Huntington's Disease

Supportive Management

The supportive management of individuals with HD includes a number of special considerations. For example, speech therapy may be helpful in improving a patient's ability to communicate. It is also advised that caregivers seek advice from a speech or language pathologist to learn about strategies for communicating appropriately with patients. Such strategies may include reducing distractions, speaking slowly, repeating patients' words back to them to ensure that their points have been understood, using questions that may be answered simply with "yes" or "no," using facial expressions and gestures, providing feedback, and using additional communication aids. In addition, although patients with advanced disease may cease to speak, they maintain the ability to understand conversation. Therefore, it is important for caregivers to continue communicating with patients through all stages of their disease.

Special measures may also be necessary to ensure that patients receive necessary nutrients, have a sufficient intake of fluids, and maintain an adequate weight. Such measures may include increasing the number of daily meals; providing appropriate nutritional and vitamin supplements (as recommended by the patient's physicians and other appropriate healthcare providers); or assisting the patient with meals. For some, caloric intake must reach 4000-5000 calories per day. Due to increasingly impaired coordination, patients often have difficulties feeding themselves and may have an increased risk of choking. Therefore, caregivers may assist patients during meals by cutting up or softening certain foods; avoiding serving certain foods that may increase the risk of choking; and using special utensils. The decision may be made to institute feeding directly into the stomach by means of gastrostomy. Some patients may be fed through a nasogastric tube, during which liquid nutrients are delivered directly to the stomach via a tube inserted through the nose. Physicians may also recommend certain measures that may help to prevent or manage swallowing difficulties, incontinence, or constipation.

Ensuring that patients remain as physically fit as possible may be helpful in improving overall quality of life. Although patients may have increasingly impaired coordination and associated difficulties walking, they should be encouraged to continue walking as long as possible. Assistance may be provided if necessary, and caregivers must take care to remove any obstacles or take other appropriate measures to help prevent falls.
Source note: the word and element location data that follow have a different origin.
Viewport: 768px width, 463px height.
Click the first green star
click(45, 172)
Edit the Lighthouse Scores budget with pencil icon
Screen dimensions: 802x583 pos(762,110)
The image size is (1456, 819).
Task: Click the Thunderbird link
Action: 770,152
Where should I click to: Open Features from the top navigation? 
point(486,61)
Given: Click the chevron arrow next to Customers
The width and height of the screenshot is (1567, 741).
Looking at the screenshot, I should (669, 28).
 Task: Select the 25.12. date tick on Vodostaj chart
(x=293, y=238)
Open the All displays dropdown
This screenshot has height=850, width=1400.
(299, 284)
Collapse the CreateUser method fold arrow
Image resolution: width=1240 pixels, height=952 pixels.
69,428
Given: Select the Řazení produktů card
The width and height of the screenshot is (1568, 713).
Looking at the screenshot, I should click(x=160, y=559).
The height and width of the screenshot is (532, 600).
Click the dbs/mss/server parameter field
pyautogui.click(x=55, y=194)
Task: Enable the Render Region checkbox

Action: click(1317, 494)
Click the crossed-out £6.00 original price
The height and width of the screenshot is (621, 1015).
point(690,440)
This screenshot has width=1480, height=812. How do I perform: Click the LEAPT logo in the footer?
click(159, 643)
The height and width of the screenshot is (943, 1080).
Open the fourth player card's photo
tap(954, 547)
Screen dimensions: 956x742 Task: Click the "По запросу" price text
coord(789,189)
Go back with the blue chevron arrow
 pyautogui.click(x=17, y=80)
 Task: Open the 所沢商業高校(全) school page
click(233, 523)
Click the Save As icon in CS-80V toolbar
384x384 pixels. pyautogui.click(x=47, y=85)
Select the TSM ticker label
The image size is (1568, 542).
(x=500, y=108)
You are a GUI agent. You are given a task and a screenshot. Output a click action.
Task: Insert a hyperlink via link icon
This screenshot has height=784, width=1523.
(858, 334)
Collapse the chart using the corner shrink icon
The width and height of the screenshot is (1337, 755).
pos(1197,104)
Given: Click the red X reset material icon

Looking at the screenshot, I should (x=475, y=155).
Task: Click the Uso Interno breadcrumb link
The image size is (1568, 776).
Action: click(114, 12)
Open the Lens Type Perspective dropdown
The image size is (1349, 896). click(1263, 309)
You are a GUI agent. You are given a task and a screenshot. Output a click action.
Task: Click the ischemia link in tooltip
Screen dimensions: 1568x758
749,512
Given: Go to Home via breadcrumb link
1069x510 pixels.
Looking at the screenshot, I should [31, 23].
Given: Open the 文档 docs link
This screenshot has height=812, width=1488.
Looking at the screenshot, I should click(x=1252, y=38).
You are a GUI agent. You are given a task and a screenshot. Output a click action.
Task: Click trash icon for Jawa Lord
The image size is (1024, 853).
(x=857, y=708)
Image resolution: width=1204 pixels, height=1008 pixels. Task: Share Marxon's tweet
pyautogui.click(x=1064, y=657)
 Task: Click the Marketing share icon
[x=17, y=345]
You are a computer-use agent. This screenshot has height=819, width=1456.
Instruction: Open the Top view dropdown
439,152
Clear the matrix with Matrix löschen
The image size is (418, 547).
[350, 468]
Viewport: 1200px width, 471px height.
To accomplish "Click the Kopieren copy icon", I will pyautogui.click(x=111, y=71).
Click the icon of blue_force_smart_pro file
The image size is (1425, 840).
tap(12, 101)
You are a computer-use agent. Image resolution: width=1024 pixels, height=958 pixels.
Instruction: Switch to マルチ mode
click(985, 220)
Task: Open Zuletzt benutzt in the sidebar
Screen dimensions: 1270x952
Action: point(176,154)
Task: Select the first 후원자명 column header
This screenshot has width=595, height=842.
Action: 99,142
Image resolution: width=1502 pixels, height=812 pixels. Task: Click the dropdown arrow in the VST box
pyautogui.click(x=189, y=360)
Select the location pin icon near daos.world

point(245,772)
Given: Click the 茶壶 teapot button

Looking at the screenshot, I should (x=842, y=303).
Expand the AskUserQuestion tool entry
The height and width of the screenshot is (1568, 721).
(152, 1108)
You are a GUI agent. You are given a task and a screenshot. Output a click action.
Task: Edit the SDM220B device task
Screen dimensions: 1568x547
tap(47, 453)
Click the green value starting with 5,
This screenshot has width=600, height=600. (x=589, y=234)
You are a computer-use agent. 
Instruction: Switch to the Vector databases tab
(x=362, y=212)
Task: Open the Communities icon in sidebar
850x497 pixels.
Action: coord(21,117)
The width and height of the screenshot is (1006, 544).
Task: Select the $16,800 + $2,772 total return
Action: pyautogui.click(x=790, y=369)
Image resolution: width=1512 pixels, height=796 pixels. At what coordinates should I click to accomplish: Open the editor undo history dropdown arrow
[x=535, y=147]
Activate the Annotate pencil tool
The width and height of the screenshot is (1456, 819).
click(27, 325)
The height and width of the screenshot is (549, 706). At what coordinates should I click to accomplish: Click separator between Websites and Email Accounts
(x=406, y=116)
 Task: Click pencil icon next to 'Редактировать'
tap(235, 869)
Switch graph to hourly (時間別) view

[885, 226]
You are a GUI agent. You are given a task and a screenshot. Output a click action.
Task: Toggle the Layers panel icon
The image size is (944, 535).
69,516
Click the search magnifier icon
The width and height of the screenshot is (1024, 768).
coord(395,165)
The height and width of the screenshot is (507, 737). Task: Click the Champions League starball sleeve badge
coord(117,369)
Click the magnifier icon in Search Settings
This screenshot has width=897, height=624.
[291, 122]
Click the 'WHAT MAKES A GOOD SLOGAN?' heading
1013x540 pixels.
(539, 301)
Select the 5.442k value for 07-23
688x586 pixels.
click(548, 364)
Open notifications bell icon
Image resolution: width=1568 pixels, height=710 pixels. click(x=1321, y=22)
A number of resources are available to help ensure that HD patients receive appropriate care—and that caregivers obtain necessary support. Physicians, federal, state, or local health service agencies, and HD patient organizations may be able to provide information concerning community resources. These may include social and legal services; therapeutic work and recreational centers; home health care services, including occupational therapy and nursing assistance; group housing facilities; or institutional care. Although many families prefer to keep affected relatives at home, it may sometimes become necessary to consider long-term institutional care. Patient organizations may be able to provide referrals to facilities that fulfill the necessary standards for care of HD patients.